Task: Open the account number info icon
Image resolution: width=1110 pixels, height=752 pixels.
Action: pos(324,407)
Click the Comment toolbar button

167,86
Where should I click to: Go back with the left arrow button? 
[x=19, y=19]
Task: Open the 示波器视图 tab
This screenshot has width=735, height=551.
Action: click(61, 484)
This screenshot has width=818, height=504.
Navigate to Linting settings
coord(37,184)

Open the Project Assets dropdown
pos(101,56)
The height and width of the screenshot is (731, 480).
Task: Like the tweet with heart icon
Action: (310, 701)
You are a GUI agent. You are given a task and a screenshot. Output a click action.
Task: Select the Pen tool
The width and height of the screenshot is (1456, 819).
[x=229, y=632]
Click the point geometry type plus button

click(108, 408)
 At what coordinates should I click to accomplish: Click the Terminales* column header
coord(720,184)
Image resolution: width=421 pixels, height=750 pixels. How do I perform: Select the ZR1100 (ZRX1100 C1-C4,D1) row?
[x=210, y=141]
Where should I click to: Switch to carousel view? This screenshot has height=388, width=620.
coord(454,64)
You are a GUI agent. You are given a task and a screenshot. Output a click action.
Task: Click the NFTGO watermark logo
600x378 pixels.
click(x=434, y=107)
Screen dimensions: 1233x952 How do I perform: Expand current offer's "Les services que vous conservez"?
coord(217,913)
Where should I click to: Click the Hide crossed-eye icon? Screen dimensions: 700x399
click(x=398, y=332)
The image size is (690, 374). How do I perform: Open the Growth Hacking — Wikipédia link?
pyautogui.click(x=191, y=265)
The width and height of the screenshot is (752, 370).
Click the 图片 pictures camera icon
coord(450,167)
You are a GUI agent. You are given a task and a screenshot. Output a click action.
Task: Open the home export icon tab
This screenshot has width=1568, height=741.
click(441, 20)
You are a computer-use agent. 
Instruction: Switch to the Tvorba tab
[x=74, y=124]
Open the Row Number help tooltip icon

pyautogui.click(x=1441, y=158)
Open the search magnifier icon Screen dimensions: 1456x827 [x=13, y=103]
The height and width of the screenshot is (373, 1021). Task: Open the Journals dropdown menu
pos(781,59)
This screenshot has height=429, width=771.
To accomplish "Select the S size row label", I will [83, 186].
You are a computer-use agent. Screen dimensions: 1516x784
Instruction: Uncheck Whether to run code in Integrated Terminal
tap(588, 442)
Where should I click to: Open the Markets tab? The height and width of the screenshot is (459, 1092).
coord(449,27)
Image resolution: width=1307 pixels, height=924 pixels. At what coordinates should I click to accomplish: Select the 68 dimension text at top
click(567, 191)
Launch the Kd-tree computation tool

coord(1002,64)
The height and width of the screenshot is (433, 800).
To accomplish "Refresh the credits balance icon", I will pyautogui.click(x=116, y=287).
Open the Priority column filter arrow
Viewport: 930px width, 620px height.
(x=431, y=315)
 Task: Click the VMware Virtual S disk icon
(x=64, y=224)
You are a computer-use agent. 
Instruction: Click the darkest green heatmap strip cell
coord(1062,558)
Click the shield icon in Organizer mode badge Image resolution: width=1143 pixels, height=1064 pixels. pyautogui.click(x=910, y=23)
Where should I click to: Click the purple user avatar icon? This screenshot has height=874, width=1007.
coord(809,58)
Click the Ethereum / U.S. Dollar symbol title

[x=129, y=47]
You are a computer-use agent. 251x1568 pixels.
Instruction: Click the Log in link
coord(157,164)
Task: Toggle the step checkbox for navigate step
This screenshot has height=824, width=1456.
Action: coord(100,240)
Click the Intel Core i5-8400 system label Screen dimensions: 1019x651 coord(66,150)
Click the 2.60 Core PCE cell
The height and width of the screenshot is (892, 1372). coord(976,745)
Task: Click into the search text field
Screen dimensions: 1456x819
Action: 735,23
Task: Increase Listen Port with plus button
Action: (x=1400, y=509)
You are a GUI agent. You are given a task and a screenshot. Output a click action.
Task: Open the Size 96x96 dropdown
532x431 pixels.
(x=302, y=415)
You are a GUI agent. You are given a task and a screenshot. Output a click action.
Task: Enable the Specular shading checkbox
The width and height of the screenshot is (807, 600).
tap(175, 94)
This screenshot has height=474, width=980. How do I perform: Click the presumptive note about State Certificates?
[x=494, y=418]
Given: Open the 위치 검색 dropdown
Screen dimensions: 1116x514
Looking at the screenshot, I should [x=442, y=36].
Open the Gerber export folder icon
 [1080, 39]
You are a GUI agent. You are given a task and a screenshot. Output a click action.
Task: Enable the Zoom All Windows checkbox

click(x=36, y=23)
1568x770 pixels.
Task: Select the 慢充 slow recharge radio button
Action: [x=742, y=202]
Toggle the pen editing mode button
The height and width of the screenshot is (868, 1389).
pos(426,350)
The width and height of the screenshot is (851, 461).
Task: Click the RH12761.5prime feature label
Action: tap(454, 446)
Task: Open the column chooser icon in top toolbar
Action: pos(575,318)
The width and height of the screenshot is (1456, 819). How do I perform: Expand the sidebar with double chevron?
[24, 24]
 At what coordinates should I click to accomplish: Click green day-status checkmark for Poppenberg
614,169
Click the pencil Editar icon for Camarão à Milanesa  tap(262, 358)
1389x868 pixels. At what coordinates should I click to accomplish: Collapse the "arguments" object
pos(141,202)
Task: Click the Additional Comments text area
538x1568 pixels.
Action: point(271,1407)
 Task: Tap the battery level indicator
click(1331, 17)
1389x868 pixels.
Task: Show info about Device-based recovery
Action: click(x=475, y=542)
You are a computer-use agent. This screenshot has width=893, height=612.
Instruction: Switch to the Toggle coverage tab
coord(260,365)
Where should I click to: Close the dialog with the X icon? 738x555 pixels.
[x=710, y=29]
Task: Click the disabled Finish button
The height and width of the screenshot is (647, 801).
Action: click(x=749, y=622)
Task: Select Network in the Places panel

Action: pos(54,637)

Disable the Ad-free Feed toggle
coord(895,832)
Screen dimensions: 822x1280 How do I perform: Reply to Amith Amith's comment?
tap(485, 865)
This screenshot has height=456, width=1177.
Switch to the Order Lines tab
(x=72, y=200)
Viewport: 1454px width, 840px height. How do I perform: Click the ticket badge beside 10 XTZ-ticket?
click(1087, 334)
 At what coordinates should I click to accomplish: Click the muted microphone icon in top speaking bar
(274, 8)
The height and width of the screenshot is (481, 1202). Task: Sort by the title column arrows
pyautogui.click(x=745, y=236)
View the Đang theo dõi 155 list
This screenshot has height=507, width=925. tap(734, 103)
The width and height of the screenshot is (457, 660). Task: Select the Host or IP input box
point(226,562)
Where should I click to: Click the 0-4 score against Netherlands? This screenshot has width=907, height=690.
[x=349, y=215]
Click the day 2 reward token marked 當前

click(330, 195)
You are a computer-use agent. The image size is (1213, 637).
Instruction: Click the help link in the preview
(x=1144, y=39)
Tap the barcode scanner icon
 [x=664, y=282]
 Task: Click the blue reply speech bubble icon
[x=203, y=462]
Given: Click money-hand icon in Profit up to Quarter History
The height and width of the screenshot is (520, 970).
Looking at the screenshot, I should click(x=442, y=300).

● ● ●

> _PROBLEM_
Express the lines above as a JSON list of strings, with one string per line and blank lines left out.

> _REPLY_
[
  "Task: Open the account number info icon",
  "Image resolution: width=1110 pixels, height=752 pixels.",
  "Action: pos(324,407)",
  "Click the Comment toolbar button",
  "167,86",
  "Where should I click to: Go back with the left arrow button? ",
  "[x=19, y=19]",
  "Task: Open the 示波器视图 tab",
  "This screenshot has width=735, height=551.",
  "Action: click(61, 484)",
  "This screenshot has width=818, height=504.",
  "Navigate to Linting settings",
  "coord(37,184)",
  "Open the Project Assets dropdown",
  "pos(101,56)",
  "The height and width of the screenshot is (731, 480).",
  "Task: Like the tweet with heart icon",
  "Action: (310, 701)",
  "You are a GUI agent. You are given a task and a screenshot. Output a click action.",
  "Task: Select the Pen tool",
  "The width and height of the screenshot is (1456, 819).",
  "[x=229, y=632]",
  "Click the point geometry type plus button",
  "click(108, 408)",
  " At what coordinates should I click to accomplish: Click the Terminales* column header",
  "coord(720,184)",
  "Image resolution: width=421 pixels, height=750 pixels. How do I perform: Select the ZR1100 (ZRX1100 C1-C4,D1) row?",
  "[x=210, y=141]",
  "Where should I click to: Switch to carousel view? This screenshot has height=388, width=620.",
  "coord(454,64)",
  "You are a GUI agent. You are given a task and a screenshot. Output a click action.",
  "Task: Click the NFTGO watermark logo",
  "600x378 pixels.",
  "click(x=434, y=107)",
  "Screen dimensions: 1233x952 How do I perform: Expand current offer's \"Les services que vous conservez\"?",
  "coord(217,913)",
  "Where should I click to: Click the Hide crossed-eye icon? Screen dimensions: 700x399",
  "click(x=398, y=332)",
  "The image size is (690, 374). How do I perform: Open the Growth Hacking — Wikipédia link?",
  "pyautogui.click(x=191, y=265)",
  "The width and height of the screenshot is (752, 370).",
  "Click the 图片 pictures camera icon",
  "coord(450,167)",
  "You are a GUI agent. You are given a task and a screenshot. Output a click action.",
  "Task: Open the home export icon tab",
  "This screenshot has width=1568, height=741.",
  "click(441, 20)",
  "You are a computer-use agent. ",
  "Instruction: Switch to the Tvorba tab",
  "[x=74, y=124]",
  "Open the Row Number help tooltip icon",
  "pyautogui.click(x=1441, y=158)",
  "Open the search magnifier icon Screen dimensions: 1456x827 [x=13, y=103]",
  "The height and width of the screenshot is (373, 1021). Task: Open the Journals dropdown menu",
  "pos(781,59)",
  "This screenshot has height=429, width=771.",
  "To accomplish \"Select the S size row label\", I will [83, 186].",
  "You are a computer-use agent. Screen dimensions: 1516x784",
  "Instruction: Uncheck Whether to run code in Integrated Terminal",
  "tap(588, 442)",
  "Where should I click to: Open the Markets tab? The height and width of the screenshot is (459, 1092).",
  "coord(449,27)",
  "Image resolution: width=1307 pixels, height=924 pixels. At what coordinates should I click to accomplish: Select the 68 dimension text at top",
  "click(567, 191)",
  "Launch the Kd-tree computation tool",
  "coord(1002,64)",
  "The height and width of the screenshot is (433, 800).",
  "To accomplish \"Refresh the credits balance icon\", I will pyautogui.click(x=116, y=287).",
  "Open the Priority column filter arrow",
  "Viewport: 930px width, 620px height.",
  "(x=431, y=315)",
  " Task: Click the VMware Virtual S disk icon",
  "(x=64, y=224)",
  "You are a computer-use agent. ",
  "Instruction: Click the darkest green heatmap strip cell",
  "coord(1062,558)",
  "Click the shield icon in Organizer mode badge Image resolution: width=1143 pixels, height=1064 pixels. pyautogui.click(x=910, y=23)",
  "Where should I click to: Click the purple user avatar icon? This screenshot has height=874, width=1007.",
  "coord(809,58)",
  "Click the Ethereum / U.S. Dollar symbol title",
  "[x=129, y=47]",
  "You are a computer-use agent. 251x1568 pixels.",
  "Instruction: Click the Log in link",
  "coord(157,164)",
  "Task: Toggle the step checkbox for navigate step",
  "This screenshot has height=824, width=1456.",
  "Action: coord(100,240)",
  "Click the Intel Core i5-8400 system label Screen dimensions: 1019x651 coord(66,150)",
  "Click the 2.60 Core PCE cell",
  "The height and width of the screenshot is (892, 1372). coord(976,745)",
  "Task: Click into the search text field",
  "Screen dimensions: 1456x819",
  "Action: 735,23",
  "Task: Increase Listen Port with plus button",
  "Action: (x=1400, y=509)",
  "You are a GUI agent. You are given a task and a screenshot. Output a click action.",
  "Task: Open the Size 96x96 dropdown",
  "532x431 pixels.",
  "(x=302, y=415)",
  "You are a GUI agent. You are given a task and a screenshot. Output a click action.",
  "Task: Enable the Specular shading checkbox",
  "The width and height of the screenshot is (807, 600).",
  "tap(175, 94)",
  "This screenshot has height=474, width=980. How do I perform: Click the presumptive note about State Certificates?",
  "[x=494, y=418]",
  "Given: Open the 위치 검색 dropdown",
  "Screen dimensions: 1116x514",
  "Looking at the screenshot, I should [x=442, y=36].",
  "Open the Gerber export folder icon",
  " [1080, 39]",
  "You are a GUI agent. You are given a task and a screenshot. Output a click action.",
  "Task: Enable the Zoom All Windows checkbox",
  "click(x=36, y=23)",
  "1568x770 pixels.",
  "Task: Select the 慢充 slow recharge radio button",
  "Action: [x=742, y=202]",
  "Toggle the pen editing mode button",
  "The height and width of the screenshot is (868, 1389).",
  "pos(426,350)",
  "The width and height of the screenshot is (851, 461).",
  "Task: Click the RH12761.5prime feature label",
  "Action: tap(454, 446)",
  "Task: Open the column chooser icon in top toolbar",
  "Action: pos(575,318)",
  "The width and height of the screenshot is (1456, 819). How do I perform: Expand the sidebar with double chevron?",
  "[24, 24]",
  " At what coordinates should I click to accomplish: Click green day-status checkmark for Poppenberg",
  "614,169",
  "Click the pencil Editar icon for Camarão à Milanesa  tap(262, 358)",
  "1389x868 pixels. At what coordinates should I click to accomplish: Collapse the \"arguments\" object",
  "pos(141,202)",
  "Task: Click the Additional Comments text area",
  "538x1568 pixels.",
  "Action: point(271,1407)",
  " Task: Tap the battery level indicator",
  "click(1331, 17)",
  "1389x868 pixels.",
  "Task: Show info about Device-based recovery",
  "Action: click(x=475, y=542)",
  "You are a computer-use agent. This screenshot has width=893, height=612.",
  "Instruction: Switch to the Toggle coverage tab",
  "coord(260,365)",
  "Where should I click to: Close the dialog with the X icon? 738x555 pixels.",
  "[x=710, y=29]",
  "Task: Click the disabled Finish button",
  "The height and width of the screenshot is (647, 801).",
  "Action: click(x=749, y=622)",
  "Task: Select Network in the Places panel",
  "Action: pos(54,637)",
  "Disable the Ad-free Feed toggle",
  "coord(895,832)",
  "Screen dimensions: 822x1280 How do I perform: Reply to Amith Amith's comment?",
  "tap(485, 865)",
  "This screenshot has height=456, width=1177.",
  "Switch to the Order Lines tab",
  "(x=72, y=200)",
  "Viewport: 1454px width, 840px height. How do I perform: Click the ticket badge beside 10 XTZ-ticket?",
  "click(1087, 334)",
  " At what coordinates should I click to accomplish: Click the muted microphone icon in top speaking bar",
  "(274, 8)",
  "The height and width of the screenshot is (481, 1202). Task: Sort by the title column arrows",
  "pyautogui.click(x=745, y=236)",
  "View the Đang theo dõi 155 list",
  "This screenshot has height=507, width=925. tap(734, 103)",
  "The width and height of the screenshot is (457, 660). Task: Select the Host or IP input box",
  "point(226,562)",
  "Where should I click to: Click the 0-4 score against Netherlands? This screenshot has width=907, height=690.",
  "[x=349, y=215]",
  "Click the day 2 reward token marked 當前",
  "click(330, 195)",
  "You are a computer-use agent. The image size is (1213, 637).",
  "Instruction: Click the help link in the preview",
  "(x=1144, y=39)",
  "Tap the barcode scanner icon",
  " [x=664, y=282]",
  " Task: Click the blue reply speech bubble icon",
  "[x=203, y=462]",
  "Given: Click money-hand icon in Profit up to Quarter History",
  "The height and width of the screenshot is (520, 970).",
  "Looking at the screenshot, I should click(x=442, y=300)."
]